Set problem -
Pick out and copy each line of the listing below that contains the word "computer". Matches must have the same uppercase and lowercase letters.

Data to process -
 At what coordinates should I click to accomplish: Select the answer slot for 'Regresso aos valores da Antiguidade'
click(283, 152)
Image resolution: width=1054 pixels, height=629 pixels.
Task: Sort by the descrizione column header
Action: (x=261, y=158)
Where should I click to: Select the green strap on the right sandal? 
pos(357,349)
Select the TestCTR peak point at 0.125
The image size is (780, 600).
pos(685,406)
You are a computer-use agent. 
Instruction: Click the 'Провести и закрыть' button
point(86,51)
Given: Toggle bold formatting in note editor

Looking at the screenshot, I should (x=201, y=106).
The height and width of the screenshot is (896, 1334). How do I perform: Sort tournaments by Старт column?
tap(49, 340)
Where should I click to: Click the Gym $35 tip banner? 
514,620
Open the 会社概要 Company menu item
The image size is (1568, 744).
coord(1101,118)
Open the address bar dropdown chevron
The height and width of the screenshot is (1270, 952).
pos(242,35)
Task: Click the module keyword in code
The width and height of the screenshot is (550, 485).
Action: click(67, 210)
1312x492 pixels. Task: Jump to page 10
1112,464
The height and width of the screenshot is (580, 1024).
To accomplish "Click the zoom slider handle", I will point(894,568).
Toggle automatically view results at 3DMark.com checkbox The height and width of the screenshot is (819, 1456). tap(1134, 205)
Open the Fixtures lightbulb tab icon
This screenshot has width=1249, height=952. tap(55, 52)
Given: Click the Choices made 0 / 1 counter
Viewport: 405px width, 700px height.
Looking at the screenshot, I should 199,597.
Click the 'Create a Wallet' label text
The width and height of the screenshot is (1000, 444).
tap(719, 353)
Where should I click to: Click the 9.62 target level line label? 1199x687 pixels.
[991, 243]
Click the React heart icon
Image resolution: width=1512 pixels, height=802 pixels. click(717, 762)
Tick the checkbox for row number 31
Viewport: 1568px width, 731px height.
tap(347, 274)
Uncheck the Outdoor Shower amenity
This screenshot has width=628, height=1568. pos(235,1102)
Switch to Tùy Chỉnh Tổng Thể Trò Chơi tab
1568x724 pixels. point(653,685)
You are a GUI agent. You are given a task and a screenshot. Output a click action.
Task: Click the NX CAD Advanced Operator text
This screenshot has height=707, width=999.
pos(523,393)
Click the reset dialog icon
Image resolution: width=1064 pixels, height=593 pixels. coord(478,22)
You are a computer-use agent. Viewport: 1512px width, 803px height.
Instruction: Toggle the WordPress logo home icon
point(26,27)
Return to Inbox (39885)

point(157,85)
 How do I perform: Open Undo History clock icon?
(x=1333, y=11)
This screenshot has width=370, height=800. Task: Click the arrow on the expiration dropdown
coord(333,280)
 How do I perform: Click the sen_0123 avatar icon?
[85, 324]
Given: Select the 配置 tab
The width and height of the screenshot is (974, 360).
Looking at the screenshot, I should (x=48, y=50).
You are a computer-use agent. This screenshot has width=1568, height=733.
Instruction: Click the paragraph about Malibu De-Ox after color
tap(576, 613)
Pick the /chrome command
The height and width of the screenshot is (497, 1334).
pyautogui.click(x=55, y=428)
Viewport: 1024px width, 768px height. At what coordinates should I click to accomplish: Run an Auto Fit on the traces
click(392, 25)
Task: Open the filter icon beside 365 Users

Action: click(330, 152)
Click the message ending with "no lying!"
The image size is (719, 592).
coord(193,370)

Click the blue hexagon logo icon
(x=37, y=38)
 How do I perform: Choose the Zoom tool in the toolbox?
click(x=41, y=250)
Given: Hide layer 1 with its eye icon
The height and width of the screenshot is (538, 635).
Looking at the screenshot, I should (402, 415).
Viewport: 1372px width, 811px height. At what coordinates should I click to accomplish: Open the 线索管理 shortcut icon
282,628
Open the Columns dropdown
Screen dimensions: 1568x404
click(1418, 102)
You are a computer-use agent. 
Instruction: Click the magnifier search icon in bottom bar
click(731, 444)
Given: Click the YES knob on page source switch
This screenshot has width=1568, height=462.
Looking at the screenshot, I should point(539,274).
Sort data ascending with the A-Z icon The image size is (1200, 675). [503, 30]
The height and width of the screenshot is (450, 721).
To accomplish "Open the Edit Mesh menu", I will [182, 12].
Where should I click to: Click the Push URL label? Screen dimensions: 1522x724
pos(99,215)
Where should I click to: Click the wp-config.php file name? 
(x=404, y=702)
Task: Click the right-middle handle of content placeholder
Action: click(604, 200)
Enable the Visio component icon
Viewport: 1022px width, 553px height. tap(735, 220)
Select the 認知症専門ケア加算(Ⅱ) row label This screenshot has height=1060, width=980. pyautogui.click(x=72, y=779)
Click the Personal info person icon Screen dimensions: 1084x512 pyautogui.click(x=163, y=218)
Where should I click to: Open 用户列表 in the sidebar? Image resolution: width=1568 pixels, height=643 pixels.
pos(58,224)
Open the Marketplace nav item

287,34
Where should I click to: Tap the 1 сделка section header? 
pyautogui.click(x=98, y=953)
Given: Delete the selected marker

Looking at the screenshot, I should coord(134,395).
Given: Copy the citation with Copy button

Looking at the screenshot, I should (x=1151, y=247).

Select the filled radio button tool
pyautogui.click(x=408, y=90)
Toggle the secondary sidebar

Output for this exercise -
You are a computer-use agent. 
You are a computer-use agent. Viewport: 1512px width, 803px height.
You are a computer-use agent. This screenshot has width=1568, height=733.
You are a computer-use agent. 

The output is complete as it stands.